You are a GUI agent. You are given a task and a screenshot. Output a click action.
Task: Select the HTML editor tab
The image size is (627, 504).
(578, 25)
--
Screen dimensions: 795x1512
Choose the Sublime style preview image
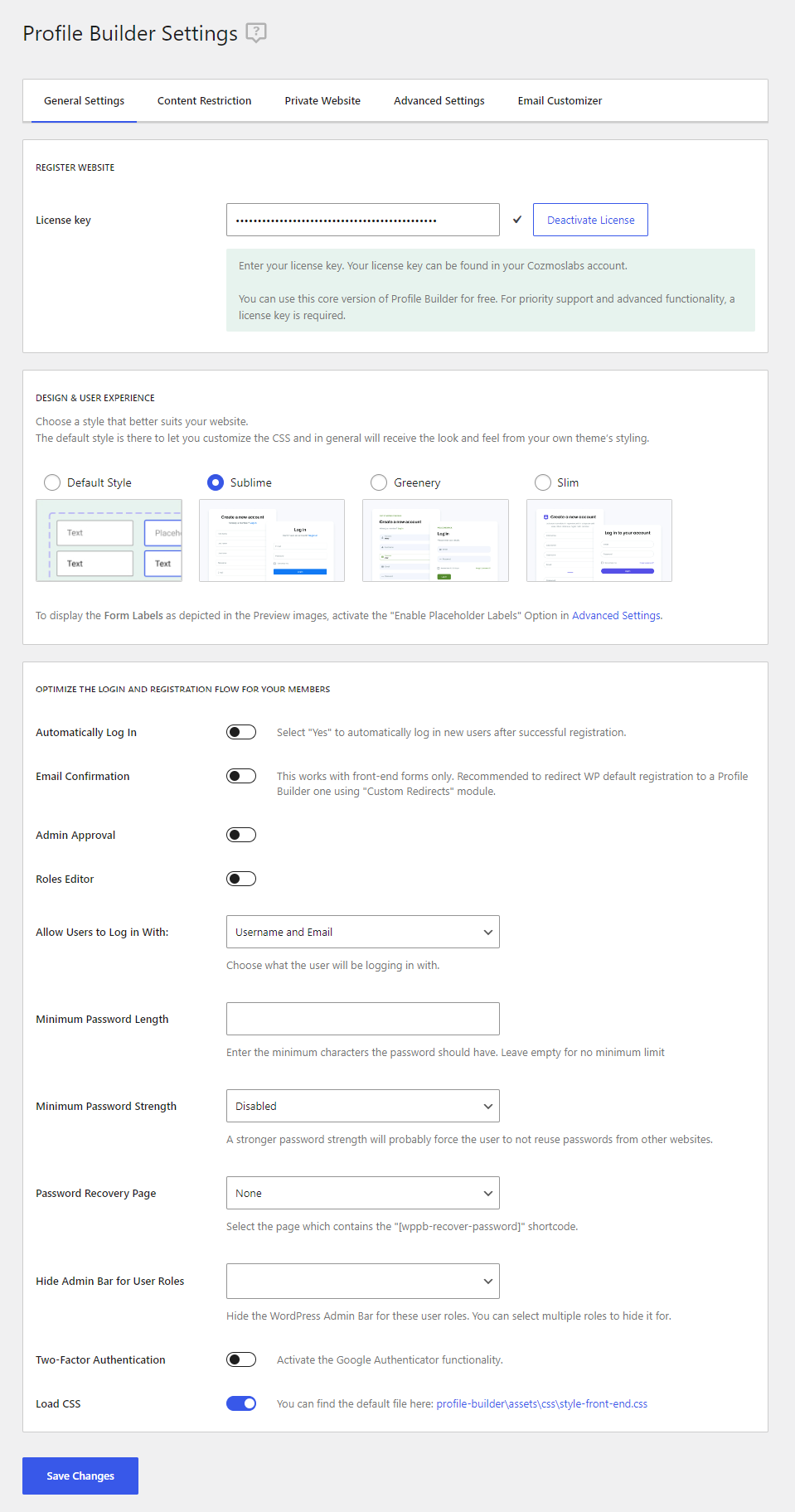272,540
--
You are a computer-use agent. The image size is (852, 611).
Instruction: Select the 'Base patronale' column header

Your task
For the word "agent", count the lines of the listing above that hold it; the number alone is the answer.

Task output
2